What you need to do. Below are the records; return exactly the lines from the one with "Open the Tools menu in the music window" through the final line, both included, minus any pictures.

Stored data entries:
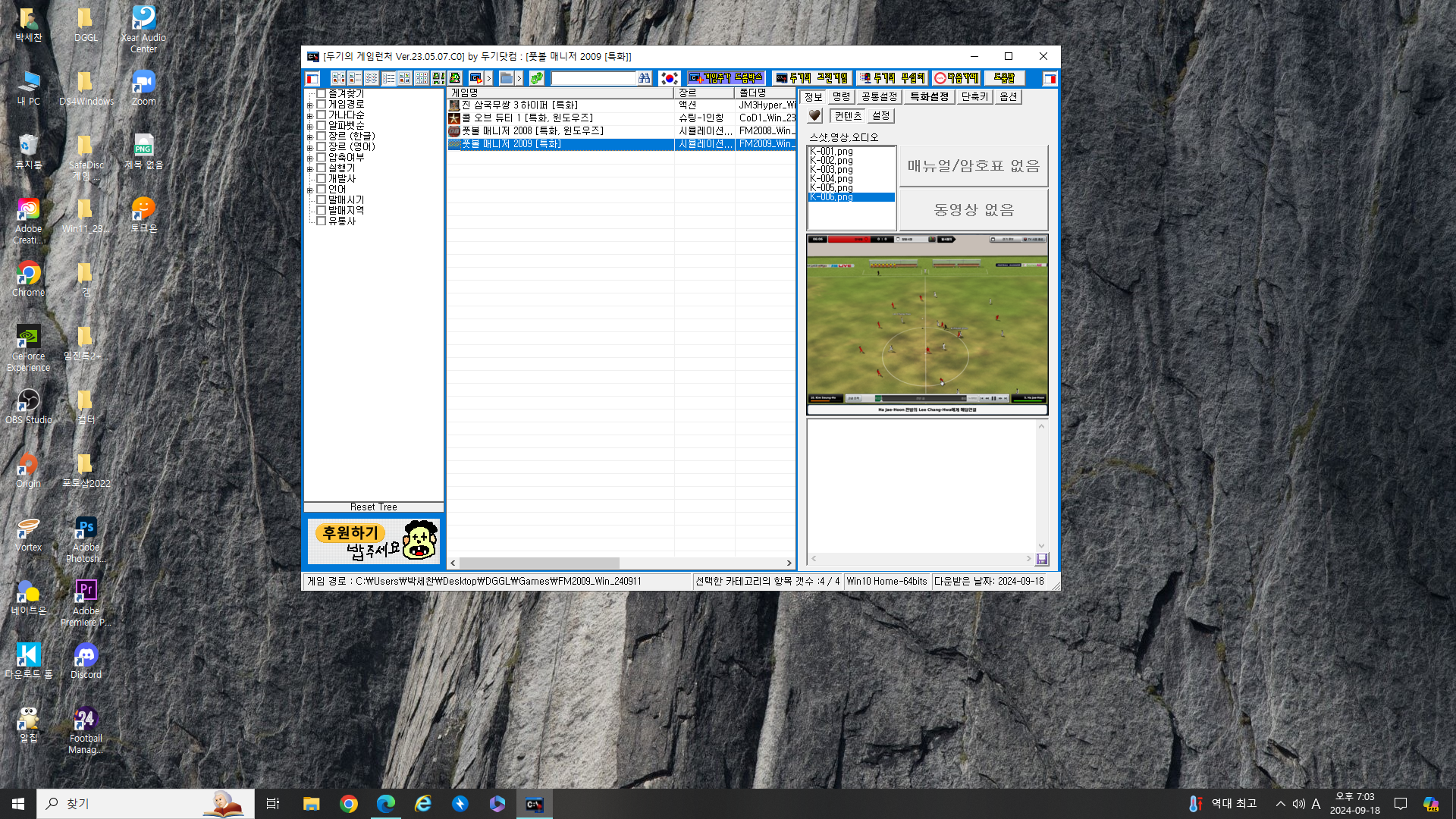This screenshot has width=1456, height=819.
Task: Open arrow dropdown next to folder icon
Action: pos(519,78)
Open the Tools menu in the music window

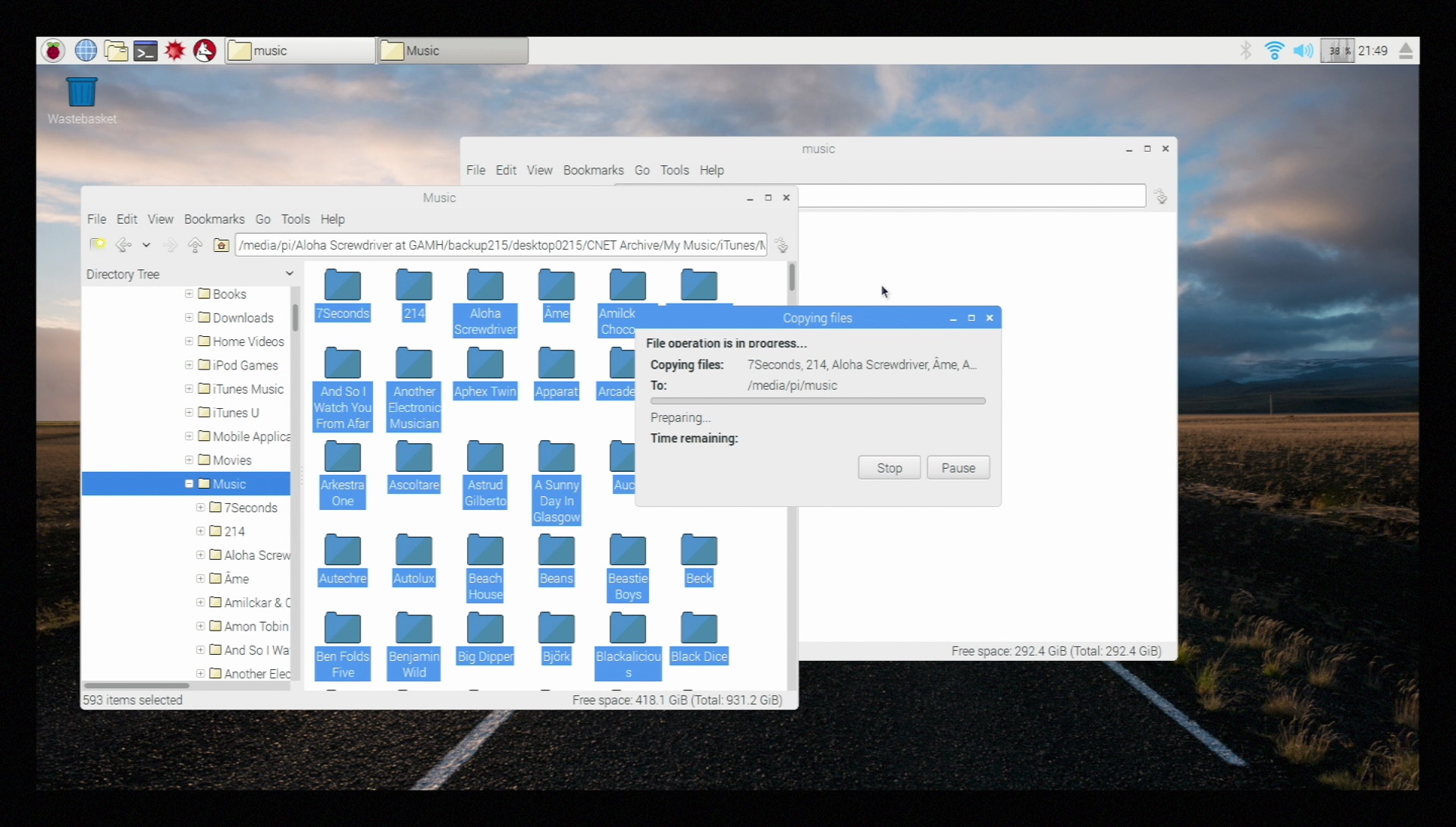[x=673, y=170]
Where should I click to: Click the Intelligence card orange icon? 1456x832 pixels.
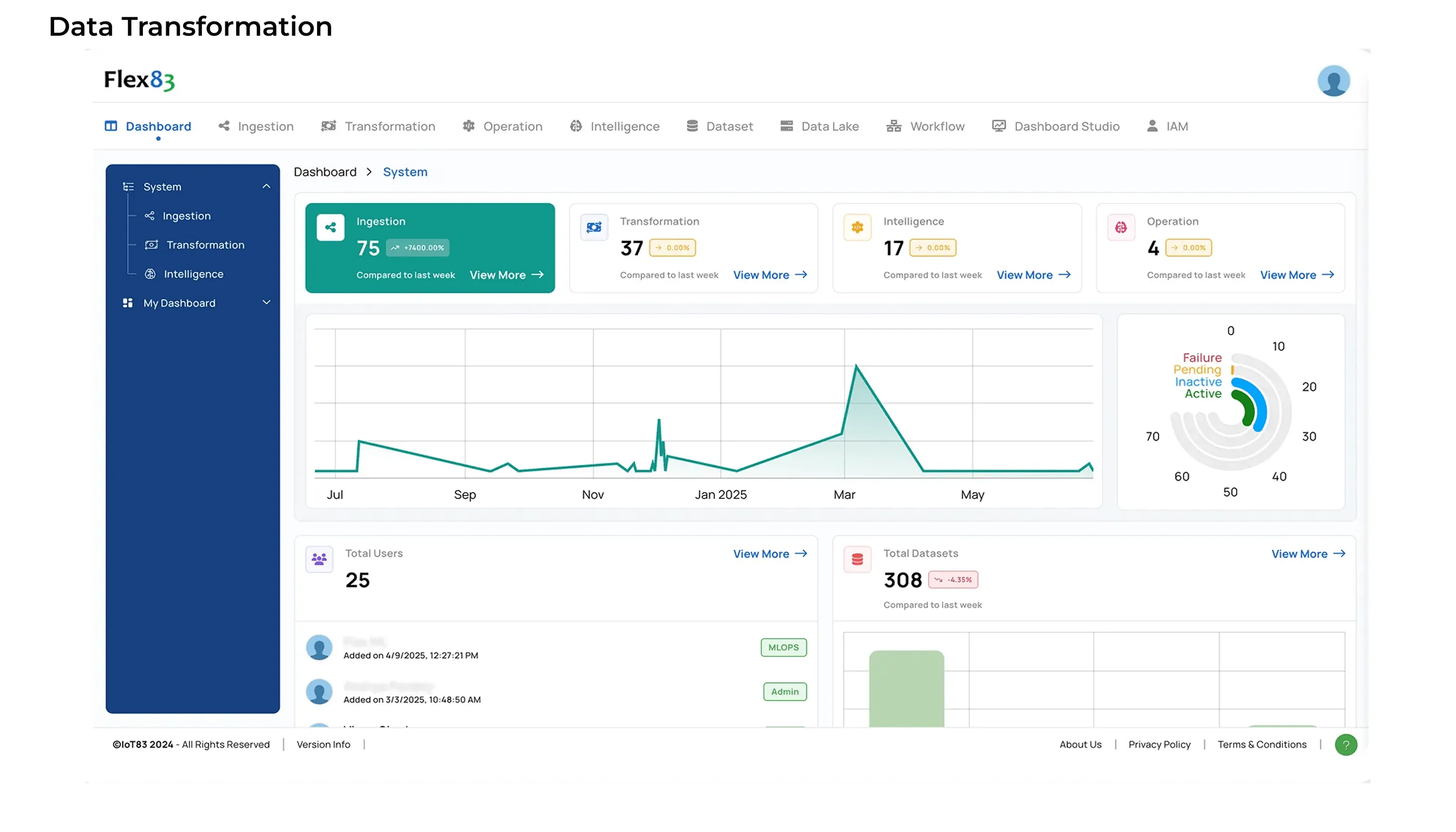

Your solution.
Open the Tools menu in the music window

[x=673, y=170]
Where should I click to: Click the Intelligence card orange icon? 1456x832 pixels.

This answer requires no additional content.